Sunday, August 31, 2014

Privilege and Responsibility as an American Overseas

Privilege.

I am privileged. I grew up with it, and then I simply took it for granted. I knew my family had more money than our neighbors in their wood slat houses, more money than the ladies with small piles of fruit stacked in front of them at the pasar, more influence than those around me at church who could do nothing but pay the bribe, bow to the will of the police and military, and just live with injustice. For the most part our lives were the same. Eat. School. Sleep. Parents. Romance. Marriage. Kids. Sickness. But in so many ways that I simply took for granted because I was a child, I had privilege simply because of the family/nationality that I was born into.

Then I spent my adult years in the US, enriched by the fact that I knew what life was around the world. So, I was entirely okay with at times being "poor" compared to those around me. I picked up dropped coins in college, thankful for a little more to pay for a train ticket. I paid my way through college. We paid for seminary, lived in small apartments, drove old cars, and struggled to pay our medical bills. We shopped at Walmart and Aldis and Payless shoes and Goodwill. It wasn't always like that, but it was at times.

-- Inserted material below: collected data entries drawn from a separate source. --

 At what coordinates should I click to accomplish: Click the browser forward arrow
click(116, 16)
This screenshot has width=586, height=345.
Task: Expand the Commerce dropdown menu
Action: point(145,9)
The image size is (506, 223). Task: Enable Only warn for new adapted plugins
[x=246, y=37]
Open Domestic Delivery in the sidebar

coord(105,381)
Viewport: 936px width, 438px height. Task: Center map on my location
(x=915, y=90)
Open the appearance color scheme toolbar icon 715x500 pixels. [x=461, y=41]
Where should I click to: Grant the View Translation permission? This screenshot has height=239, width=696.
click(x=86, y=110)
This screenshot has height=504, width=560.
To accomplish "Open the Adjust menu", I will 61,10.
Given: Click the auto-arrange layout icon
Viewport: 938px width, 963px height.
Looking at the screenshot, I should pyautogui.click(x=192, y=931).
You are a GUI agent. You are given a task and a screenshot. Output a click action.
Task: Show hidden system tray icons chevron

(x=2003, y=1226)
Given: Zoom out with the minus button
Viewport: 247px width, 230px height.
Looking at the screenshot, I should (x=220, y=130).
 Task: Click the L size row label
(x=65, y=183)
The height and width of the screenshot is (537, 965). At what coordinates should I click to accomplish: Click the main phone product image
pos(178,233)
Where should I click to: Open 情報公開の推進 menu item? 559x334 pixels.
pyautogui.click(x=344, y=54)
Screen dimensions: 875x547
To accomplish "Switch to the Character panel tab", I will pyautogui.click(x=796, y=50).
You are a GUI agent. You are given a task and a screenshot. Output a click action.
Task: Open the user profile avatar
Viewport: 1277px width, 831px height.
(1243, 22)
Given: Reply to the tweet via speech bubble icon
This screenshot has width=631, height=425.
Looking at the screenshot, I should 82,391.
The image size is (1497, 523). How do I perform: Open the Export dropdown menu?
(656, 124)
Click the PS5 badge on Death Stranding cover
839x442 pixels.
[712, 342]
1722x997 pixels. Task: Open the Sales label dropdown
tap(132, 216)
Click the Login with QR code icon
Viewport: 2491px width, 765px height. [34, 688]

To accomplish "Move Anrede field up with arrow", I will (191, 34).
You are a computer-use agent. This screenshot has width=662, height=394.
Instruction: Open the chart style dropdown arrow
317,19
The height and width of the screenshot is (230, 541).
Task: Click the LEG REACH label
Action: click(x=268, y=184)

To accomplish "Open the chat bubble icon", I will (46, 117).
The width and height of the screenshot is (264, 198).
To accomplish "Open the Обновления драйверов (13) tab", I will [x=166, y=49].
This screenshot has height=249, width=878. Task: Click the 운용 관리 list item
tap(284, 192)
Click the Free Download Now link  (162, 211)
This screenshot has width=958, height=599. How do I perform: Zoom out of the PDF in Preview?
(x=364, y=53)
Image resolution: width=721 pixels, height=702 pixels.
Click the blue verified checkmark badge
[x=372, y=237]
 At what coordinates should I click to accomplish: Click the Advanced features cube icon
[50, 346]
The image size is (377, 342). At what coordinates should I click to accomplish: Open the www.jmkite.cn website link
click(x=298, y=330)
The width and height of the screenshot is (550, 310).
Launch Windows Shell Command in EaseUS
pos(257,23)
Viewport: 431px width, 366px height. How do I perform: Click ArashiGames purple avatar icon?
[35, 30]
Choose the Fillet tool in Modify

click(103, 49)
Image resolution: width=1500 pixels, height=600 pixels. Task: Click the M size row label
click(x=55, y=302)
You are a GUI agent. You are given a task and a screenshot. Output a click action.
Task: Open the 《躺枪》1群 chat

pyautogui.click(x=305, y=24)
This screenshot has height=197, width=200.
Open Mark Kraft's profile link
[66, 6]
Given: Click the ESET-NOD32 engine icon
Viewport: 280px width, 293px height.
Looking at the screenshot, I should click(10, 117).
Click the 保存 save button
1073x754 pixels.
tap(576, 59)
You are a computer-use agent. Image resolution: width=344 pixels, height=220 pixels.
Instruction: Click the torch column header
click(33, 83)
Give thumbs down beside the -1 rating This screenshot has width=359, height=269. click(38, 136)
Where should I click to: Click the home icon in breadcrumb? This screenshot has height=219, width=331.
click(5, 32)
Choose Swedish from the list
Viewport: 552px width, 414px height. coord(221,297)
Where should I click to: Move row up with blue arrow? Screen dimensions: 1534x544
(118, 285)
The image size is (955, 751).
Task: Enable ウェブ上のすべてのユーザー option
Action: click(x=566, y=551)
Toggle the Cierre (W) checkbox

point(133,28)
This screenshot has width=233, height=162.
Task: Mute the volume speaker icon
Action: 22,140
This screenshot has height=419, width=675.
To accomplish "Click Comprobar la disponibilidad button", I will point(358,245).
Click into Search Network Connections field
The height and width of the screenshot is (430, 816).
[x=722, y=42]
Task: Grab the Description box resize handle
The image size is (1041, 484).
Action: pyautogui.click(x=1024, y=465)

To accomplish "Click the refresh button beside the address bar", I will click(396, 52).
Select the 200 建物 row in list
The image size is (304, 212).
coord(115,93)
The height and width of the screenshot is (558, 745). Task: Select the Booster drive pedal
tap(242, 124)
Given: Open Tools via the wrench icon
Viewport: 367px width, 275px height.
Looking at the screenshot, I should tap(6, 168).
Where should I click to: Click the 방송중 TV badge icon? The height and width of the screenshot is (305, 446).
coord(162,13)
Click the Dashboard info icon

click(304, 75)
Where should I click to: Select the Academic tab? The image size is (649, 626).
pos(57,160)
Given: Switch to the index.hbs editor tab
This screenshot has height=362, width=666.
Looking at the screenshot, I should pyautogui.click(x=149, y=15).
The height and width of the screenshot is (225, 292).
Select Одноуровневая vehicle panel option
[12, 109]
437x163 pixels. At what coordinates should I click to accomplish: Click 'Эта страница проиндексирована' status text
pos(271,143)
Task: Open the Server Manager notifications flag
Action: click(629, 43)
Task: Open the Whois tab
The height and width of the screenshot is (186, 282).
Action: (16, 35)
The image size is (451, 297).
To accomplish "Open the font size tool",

And now here I am across the world again, and instead of being poor, I not only know I am rich compared to the majority, the people around me know it too. There is no denying it. Based on where I come from (the USA), pretty much no matter what sector of society I come from in the US, I am wealthy here.  It might take a good amount of money and effort to get here, but once here, I am wealthy even when I live on a very small US stipend. I have people who work for me to watch my kids and help keep the house. I could eat at the nicest restaurant in town without batting an eye. My "oh, I just got them at Payless" shoes are worth a week's wages for a laborer.

How do I live with that?? It weighs heavily on me and I find myself wanting to hide it. I am SO so thankful for the ladies that work for us that allow me to go to language school, but I feel guilty that someone else scrubs my bathroom floor. I can get most things at the local open air market but it is much easier and more comfortable to shop at SuperIndo where there is AC and carts and everything in packages. It's more expensive.... but we can easily afford it because it's still way cheaper than US prices. Do you do what you can afford? We have been living in a house without a shower, oven, or dryer, so we are living differently than most of the Westerners. But you know what, my friend lives with six people in a house with a dirt floor and a mat on the floor for living room furniture. Oh right. Perspective.

I sit in school and I recognize that my instructors are young women my age, with kids my age, and I see us as equals. They worked hard, they have a profession, they are doing well at their jobs and are blessing others. And yet when we talk about where to eat, shop, and relax, I realize that they are giving tips for the wealthy Westerners, and they live a different life. I am wealthy.What?

It's hard. Hah, did you hear that? It's hard? Ridiculous. Poor wealthy American girl, has a hard time knowing what to do with her privilege.

As I struggle to know what to do, I can't take a queue from the Westerners around me. They may be wrong. The wealthy measure themselves by the standard of other wealthy folks, and it's too easy to simply continue on as you were. I also sometimes want to hide my wealth, to pretend that I don't have this privilege, because I am not comfortable with it.

Instead I am going to open my Bible this year and read it differently. I'm going to read the many, many passages about money, wealth, and possessions and realize that I am the one that those passages are written for, and that I better sit up and listen and obey. Jen Hatmaker wrote something recently on her blog that was helpful.
Two things I want you to get rid of as soon as you can: first, that guilt. Really. You were born into privilege. You didn’t pick that, earn it, or deserve it – this is simply your lot in God’s sovereignty. The sooner you can quit lamenting your advantages and your distribution of them, the better. God is not engineering a Guilt Trip. Just go ahead and knock that off. He is giving you eyes to see a little better and ears to hear a little clearer, and you wringing your hands and mourning lost years is not helping. You did the best you could with what you knew. Now God is just giving you more to know, so off you go. Don’t be guilty; be grateful, be generous, be brave.  
That's what I want to remember. Guilt doesn't help anyone. Instead, now that I realize what I have been given, what do I do with it? How do I use what I have been given for good and for God's glory? It's not about me and what people think of me and how I feel.... it should be about obedience and love.

And so... I am reading and praying with new eyes.

2 comments:

Anonymous said...

I'm in the US, but I'm a doctor at a clinic for the poor, and our patients are mostly undocumented workers with hard jobs and crowded living conditions. Last week I took care of a couple in their 70's who live in a shack in someone's yard. And I'm the doctor. Sometimes someone goes home with our lunches or money for rent, but mostly we just try to give top-notch medical care. I really appreciated this post.

Kacie said...

Thanks, friend. We are learning side-by-side.